(Reading passage):
##########
I have a copy of it, with a foreword by Jung. He was very interested. He says it was the main inspiration for Confucius and Lao-tse (it’s very old, obviously). He was interested in general in the importance of chance and coincidence as opposed to the causality on which much of Western thought depends … hence his idea of ‘synchronicity’.
‘Like a part of nature, it waits until it is discovered’, he says.
Or like a work of art, I suppose.
Dearest Claire. Ma Claire chérie. I see that you have removed your picture, and decided to disappear once again. I do that too. I think that we are very much alike on monthly things. Followers of the moon, as Brendano once said in a poem. I only realized how cyclical I am from other people’s puzzlement, and sometimes irritation or even anger on internet. I do not think that I show those cycles in ‘real’ life (whatever that is).
Je t’embrasse. Le bonheur revient toujours.
Brendano. I am interested in all sorts of cultures, but European culture interests me the most.
Aimé Césaire says the same sort of thing about Négritude.
Cymbeline, you might be interested in this: it was linked to in one of the ‘possibly related posts’ on my blog.
http://www.nytimes.com/2010/03/17/opinion/17cahill.html?_r=1&emc=eta1
Thank you for the article. I have always waxed lyrical about the Irish monks and missionaries. Christianity in Ireland came via the Welsh (or the Romano-British in general). St Patrick is ours, not yours.
This Christianity arrived in Britain at the end of the Roman Empire. The barbarians then flooded the Roman Empire, and the Irish were particularly splendid in converting them. They carried light back into Europe. Iona was the most important missionary centre. I see that a man called Columbanus founded important mission stations at Luxeuil in Burgundy and at Bobbio in Lombardy. The missionaries were called ‘Scoti’.
##########
(Tasks and exercises):
#1 In the comment thread about Irish missionaries, where did Columbanus found mission stations?
#2 Continue the comment thread about Irish missionaries from the point where it stops.

Excerpt from a dataset
##########
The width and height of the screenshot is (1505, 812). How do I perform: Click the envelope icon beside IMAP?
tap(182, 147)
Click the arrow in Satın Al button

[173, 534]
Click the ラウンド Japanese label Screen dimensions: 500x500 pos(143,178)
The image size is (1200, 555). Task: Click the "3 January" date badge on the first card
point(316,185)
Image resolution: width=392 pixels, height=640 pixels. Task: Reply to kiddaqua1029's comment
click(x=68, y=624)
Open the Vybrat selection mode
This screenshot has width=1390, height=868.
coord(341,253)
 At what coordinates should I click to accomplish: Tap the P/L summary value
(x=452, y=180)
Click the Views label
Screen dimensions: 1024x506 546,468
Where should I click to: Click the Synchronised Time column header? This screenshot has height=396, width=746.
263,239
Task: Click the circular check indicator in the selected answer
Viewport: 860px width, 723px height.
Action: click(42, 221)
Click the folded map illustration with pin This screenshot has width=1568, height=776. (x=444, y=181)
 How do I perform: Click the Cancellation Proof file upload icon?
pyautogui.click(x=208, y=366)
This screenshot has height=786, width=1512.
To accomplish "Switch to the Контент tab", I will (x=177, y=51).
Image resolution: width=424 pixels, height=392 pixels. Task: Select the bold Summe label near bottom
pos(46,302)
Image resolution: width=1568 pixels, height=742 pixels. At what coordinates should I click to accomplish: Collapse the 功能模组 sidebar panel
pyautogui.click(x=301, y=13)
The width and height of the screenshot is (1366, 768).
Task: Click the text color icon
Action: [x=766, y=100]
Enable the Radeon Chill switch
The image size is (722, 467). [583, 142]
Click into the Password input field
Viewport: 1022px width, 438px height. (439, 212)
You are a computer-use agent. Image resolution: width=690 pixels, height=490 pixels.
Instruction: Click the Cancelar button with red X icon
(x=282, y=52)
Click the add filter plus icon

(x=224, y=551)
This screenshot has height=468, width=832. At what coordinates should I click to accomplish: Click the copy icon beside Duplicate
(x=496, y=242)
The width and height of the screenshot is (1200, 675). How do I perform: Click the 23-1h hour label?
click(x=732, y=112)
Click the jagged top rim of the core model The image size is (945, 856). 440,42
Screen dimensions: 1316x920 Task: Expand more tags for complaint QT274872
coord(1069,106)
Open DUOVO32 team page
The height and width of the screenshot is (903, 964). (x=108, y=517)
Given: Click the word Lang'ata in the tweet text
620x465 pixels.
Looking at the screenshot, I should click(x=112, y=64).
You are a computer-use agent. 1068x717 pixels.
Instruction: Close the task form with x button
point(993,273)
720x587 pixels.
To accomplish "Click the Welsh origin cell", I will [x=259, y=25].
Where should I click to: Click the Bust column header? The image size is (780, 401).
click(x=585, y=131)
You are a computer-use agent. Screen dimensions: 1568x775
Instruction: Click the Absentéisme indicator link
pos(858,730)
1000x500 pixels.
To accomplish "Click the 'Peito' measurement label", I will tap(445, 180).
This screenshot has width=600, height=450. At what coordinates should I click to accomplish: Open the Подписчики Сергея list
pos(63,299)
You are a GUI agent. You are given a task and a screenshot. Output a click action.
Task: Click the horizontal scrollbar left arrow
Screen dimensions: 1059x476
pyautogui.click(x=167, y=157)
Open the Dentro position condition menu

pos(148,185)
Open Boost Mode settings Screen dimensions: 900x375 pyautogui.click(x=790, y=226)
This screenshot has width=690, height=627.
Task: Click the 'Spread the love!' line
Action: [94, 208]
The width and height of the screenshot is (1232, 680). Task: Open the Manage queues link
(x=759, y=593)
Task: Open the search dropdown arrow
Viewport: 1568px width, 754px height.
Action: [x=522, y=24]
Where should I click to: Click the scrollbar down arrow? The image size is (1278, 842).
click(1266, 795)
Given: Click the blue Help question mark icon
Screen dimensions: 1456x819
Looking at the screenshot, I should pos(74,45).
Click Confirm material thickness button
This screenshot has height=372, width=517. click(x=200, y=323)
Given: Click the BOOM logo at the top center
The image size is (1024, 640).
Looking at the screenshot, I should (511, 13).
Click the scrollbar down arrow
##########
(Results of the tasks):
#1 At Luxeuil in Burgundy and at Bobbio in Lombardy.

#2
The journalist speaks about ‘gloomy classicism’ and the jaded sense of fatedness in the Greco-Roman tradition. He is very wrong. Classicism is anything but gloomy, and on the contrary the Greco-Roman tradition is full of optimism, love of beauty, and the belief that the universe can be explained. Classicism is very much linked to this tradition.
The journalist is also overdoing it a bit when he says that the Irish saved the books of Western civilization. No, the Arabs did that.
The playfulness? Everyone is playful. Folklore trap?
Thanks for that, Cymbeline. Everyone ought to be playful … I’m not sure that everyone is. I remember being amused by the placename ‘Bobbio’ at school. We learnt about Columbanus and such people (I tend to confuse him with Columba/Colmcille, one of the three great saints of Ireland along with Patrick and Bridget). As you say, there was a great deal of Irish missionary activity on the continent.
As it happens, I was going to post a poem with St Patrick in it this morning, but posted another one instead. He decided to be one of ours, I suppose … was brought here, went away and came back. There was always a lot of coming and going … still is.
Even more coming and going in Britain.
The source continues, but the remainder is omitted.